And prove me now herewith] Dignatio stupenda, A wonderful condescension, that God should call upon man to take experiment of him, to make but a trial, to put it to the proof whether he will not prosper the penitent. This is somewhat like that other passage, Psalms 34:8 "O taste and see that the Lord is good," &c., or that, "Come, and let us reason together." Oh the never enough adored depth of God’s goodness, that he should stoop so low to us clay and dirt, dung and worms’ meat! He is so high, that he is said to humble himself to behold things done in heaven, Psalms 113:6. If he look at all out of himself, to see but what the angels do, he doth therein abase himself. That he will deal so familiarly with us (who are no better than so many walking dunghills) as to bid us prove him what he will do for us, this deserves acknowledgment and admiration in the highest degree. Should he have used martial law with these malapert miscreants in the text that had robbed him of his rights, and not only have reproved them and cursed them with a curse of penury, but have (Draco-like) written his laws in blood upon them, he might have justified his proceedings. But thus to commune with them, and not only to prescribe them a remedy for removal of the curse, Bring ye all the tithes, &c., but thus to persuade with them, and to permit them to prove his bountifulness in giving, and his faithfulness in keeping promise with them, and that with an oath, as some conceive, Subest iurandi species (Figuier).

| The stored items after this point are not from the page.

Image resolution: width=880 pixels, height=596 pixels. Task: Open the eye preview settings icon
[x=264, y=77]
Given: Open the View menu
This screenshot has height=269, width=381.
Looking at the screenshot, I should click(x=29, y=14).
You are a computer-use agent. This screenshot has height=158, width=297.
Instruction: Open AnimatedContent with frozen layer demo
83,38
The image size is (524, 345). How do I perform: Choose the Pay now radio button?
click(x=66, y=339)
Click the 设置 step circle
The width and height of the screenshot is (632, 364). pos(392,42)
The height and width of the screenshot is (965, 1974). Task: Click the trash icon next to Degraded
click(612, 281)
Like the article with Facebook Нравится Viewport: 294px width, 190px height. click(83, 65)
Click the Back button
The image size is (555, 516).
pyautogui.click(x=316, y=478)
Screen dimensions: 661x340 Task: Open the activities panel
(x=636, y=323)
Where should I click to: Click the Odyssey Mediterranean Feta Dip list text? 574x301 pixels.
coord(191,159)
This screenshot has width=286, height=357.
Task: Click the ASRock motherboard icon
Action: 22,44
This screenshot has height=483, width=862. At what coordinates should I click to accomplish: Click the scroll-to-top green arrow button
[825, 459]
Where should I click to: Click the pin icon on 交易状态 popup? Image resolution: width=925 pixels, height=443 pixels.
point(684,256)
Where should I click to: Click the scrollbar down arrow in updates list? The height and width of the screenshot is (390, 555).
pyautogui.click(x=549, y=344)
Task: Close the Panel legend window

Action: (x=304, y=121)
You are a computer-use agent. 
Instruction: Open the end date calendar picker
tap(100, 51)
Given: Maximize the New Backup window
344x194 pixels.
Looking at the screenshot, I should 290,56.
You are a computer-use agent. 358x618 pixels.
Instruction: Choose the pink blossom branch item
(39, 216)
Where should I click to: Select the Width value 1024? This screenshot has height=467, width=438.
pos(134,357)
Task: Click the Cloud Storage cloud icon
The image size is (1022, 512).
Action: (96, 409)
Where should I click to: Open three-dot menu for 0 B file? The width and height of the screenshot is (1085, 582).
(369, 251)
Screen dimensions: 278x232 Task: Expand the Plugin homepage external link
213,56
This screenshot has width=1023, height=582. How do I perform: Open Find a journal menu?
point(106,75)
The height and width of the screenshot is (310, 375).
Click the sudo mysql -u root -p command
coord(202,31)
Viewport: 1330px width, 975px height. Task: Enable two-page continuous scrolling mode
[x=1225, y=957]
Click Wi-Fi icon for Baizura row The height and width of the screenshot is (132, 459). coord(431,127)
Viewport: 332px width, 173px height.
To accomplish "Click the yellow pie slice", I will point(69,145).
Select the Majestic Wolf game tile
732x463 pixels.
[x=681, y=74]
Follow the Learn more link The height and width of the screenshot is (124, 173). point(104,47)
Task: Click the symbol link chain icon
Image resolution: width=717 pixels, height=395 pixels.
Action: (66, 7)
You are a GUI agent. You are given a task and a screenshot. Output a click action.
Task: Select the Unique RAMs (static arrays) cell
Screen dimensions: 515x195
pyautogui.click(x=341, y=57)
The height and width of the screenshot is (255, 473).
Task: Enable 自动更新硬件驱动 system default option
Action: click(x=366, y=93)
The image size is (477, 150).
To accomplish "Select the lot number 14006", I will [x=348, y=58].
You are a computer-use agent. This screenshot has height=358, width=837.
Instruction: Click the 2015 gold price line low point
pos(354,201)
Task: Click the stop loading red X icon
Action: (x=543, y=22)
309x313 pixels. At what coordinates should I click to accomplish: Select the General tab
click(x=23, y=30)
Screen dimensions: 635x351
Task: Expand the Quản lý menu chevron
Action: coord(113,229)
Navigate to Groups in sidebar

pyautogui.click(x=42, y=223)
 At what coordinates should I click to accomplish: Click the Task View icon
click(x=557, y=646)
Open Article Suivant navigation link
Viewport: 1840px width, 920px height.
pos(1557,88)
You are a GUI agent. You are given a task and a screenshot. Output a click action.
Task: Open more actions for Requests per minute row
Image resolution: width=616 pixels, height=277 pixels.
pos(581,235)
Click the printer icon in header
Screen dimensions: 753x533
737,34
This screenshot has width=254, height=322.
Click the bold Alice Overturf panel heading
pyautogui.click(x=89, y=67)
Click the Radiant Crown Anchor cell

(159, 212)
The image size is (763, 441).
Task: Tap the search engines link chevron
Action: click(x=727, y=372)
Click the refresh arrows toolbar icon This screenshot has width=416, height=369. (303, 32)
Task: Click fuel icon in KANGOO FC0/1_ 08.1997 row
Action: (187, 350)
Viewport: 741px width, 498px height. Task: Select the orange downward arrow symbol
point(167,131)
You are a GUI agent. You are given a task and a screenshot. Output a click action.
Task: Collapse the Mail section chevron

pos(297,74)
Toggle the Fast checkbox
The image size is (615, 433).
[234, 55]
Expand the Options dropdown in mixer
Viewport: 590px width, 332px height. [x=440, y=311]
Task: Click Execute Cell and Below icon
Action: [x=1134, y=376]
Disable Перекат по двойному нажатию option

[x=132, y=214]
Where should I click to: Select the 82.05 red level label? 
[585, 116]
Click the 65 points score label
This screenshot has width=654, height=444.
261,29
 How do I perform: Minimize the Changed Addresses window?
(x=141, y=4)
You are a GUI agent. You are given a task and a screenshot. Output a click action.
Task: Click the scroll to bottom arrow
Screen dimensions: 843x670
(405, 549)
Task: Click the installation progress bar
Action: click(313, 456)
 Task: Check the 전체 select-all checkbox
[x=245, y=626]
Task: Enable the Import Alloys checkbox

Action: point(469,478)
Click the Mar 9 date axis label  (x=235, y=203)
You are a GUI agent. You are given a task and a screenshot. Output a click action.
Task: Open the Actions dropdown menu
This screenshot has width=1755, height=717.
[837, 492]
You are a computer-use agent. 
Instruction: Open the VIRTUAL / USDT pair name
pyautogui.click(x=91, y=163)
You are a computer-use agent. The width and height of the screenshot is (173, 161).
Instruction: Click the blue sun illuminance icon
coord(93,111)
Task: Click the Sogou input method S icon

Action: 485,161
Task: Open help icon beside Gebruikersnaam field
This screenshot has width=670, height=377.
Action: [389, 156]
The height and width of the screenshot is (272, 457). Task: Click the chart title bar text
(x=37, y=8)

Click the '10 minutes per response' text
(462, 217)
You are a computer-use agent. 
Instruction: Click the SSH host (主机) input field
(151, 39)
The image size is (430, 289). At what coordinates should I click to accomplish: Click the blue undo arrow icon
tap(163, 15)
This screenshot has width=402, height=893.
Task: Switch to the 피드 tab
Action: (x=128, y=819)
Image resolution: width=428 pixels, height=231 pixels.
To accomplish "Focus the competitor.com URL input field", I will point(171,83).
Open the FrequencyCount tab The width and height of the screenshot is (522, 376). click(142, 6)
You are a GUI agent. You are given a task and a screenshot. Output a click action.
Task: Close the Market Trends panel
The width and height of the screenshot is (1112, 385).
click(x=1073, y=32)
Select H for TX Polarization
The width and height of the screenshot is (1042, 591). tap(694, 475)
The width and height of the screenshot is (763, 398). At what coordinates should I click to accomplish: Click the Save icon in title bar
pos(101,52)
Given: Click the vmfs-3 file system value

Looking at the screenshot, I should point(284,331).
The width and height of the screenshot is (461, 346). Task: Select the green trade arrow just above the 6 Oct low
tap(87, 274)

If I will not open the windows of heaven] Then never believe me more. What a wonderful goodness was this! Surely we may well say of it, as Chrysostom doth of the happiness of heaven, Sermo non valet exprimere: experimento opus est; we can never sufficiently praise it, but must take the counsel he gives us, and prove it, "Prove me," &c. There is an unlawful and damnable proving or rather provoking of God, when men separate the means from the end, holiness from happiness, will needs live as they list, and yet presume they shall be saved by the unknown mercies of God. Such were those that "tempted and provoked the most high God, and kept not his testimonies," Psalms 78:56, like as before they had lusted exceedingly in the wilderness, and tempted God in the desert, Psalms 106:14; while, bearing themselves overly bold upon their external privileges, they refused to observe his statutes and keep his laws. This sin, in the New Testament, is called "tempting the Spirit of the Lord," Acts 5:9. Ananias and Sapphire did so, when by a cunning contrivance they would needs prove and make trial whether God could discover and would punish their hypocrisy; so did Judas the traitor, when he boldly demanded, "Is it I, Lord?" So do all gross hypocrites that present unto God a carcase of holiness, like Ham, or that cursed deceiver, Malachi 1:14. Such also as refuse Christ’s offers of grace; and when he bids them, as here, prove him, if upon their obedience in the laws of his kingdom he will not open the windows of heaven and rain down righteousness upon them, even mercies without measure; and (for confirmation) wills them, as once he did wicked Ahaz, "Ask thee a sign of the Lord thy God, ask it either in the depth or height above"; they churlishly answer him in effect as he did, "I will not ask, neither will I try the Lord." Whereupon the prophet that made the motion, in a holy indignation, "Hear ye now," saith he, "ye house of David, Is it a small thing for you to weary men, but will ye weary my God also?" Isaiah 7:12-13.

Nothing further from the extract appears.